Summary & Overview
HCPCS Level II Q5121: Injection, infliximab-axxq (Avsola), 10 mg
HCPCS Level II code Q5121 denotes injection of infliximab-axxq, the biosimilar Avsola, in 10 mg units. This code identifies a widely used intravenous biologic therapy option for multiple inflammatory and autoimmune diseases and matters nationally for clinicians, payers, and facilities because biosimilar adoption affects drug spend, access to biologic therapies, and billing workflows. Key payers included in the analysis are Aetna, Blue Cross Blue Shield, Cigna, UnitedHealthcare, and Medicare.
Readers will find a concise explanation of the code and clinical context, typical sites of service, and payer coverage considerations. The publication summarizes national benchmarks for utilization and reimbursement where available, highlights relevant coding and billing practice implications for infusion services, and outlines areas where policy updates or payer guidance commonly impact claims processing. Data not available in the input are indicated where applicable. The content is intended to inform billing staff, practice managers, and policy analysts about the administrative and clinical framing of HCPCS Level II code Q5121 without offering clinical recommendations.
Billing Code Overview
HCPCS Level II code Q5121 represents an injection of infliximab-axxq, a biosimilar marketed as Avsola, in a 10 mg unit. The service is an intravenous biologic infusion used to treat inflammatory and autoimmune conditions for which infliximab is indicated.
Service Type: Therapeutic infusion (biologic agent administration)

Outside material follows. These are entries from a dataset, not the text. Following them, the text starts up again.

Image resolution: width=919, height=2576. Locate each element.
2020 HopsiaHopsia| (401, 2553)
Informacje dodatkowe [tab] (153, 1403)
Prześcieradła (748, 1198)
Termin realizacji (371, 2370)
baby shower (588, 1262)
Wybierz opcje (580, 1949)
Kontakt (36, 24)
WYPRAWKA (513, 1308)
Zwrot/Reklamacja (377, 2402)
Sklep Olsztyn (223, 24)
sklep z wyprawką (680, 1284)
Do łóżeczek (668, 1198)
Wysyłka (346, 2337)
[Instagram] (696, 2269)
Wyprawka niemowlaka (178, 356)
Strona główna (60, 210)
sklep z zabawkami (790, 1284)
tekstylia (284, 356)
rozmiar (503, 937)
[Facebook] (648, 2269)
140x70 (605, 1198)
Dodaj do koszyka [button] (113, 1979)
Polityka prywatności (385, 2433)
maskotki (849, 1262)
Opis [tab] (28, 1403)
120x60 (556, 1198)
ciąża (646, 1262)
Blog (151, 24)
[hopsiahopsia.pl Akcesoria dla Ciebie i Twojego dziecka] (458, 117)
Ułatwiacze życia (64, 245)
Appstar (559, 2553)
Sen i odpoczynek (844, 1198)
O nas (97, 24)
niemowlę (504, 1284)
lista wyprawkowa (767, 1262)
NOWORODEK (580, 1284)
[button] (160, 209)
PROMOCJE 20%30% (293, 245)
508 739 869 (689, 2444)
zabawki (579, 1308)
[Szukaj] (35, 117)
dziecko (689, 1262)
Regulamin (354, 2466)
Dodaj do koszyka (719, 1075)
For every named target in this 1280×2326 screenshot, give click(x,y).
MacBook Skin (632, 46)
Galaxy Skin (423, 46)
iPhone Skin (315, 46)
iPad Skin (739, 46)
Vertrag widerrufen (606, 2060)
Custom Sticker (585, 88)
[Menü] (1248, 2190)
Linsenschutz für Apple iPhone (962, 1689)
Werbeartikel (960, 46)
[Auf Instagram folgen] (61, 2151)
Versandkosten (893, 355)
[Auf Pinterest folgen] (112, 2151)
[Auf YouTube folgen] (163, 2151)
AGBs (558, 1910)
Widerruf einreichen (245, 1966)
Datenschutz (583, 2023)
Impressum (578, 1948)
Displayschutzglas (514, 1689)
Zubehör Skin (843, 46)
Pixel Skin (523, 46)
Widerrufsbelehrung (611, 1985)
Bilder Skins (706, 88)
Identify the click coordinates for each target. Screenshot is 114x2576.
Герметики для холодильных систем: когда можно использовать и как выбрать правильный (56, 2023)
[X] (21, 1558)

Typical Site of Service: Outpatient infusion centers, hospital outpatient departments, and physician offices equipped for intravenous biologic administration
Clinical & Coding Specifications
Clinical Context
A 52-year-old patient with moderate to severe Crohn disease established on maintenance biologic therapy presents to an outpatient infusion center for scheduled intravenous administration of a biosimilar infliximab product, Q5121 (infliximab-axxq, avsola), 10 mg unit dosing. The visit begins with nursing intake that includes vitals, allergy check, review of recent labs including tuberculosis screening and basic metabolic panel, and verification of premedication needs. The infusion nurse prepares the dose based on the physician’s orders, documents lot number and Q5121 units administered, and attaches applicable modifiers for billing (for example JW for discarded drug or JG for an expired code linkage when required by payor rules). The infusion is delivered via peripheral IV over the institution-standard infusion time (commonly 2 hours for initial doses, may be shorter for maintenance per protocol), with monitoring for infusion reactions. Post-infusion, the patient is observed for adverse events for a specified observation period, discharge instructions are provided, and the administration is coded and billed to the patient’s insurer using Q5121 with appropriate ICD-10 diagnosis linkage (for example inflammatory bowel disease or rheumatoid arthritis) and any required modifiers documenting dosage, wastage, or payer-specific conditions.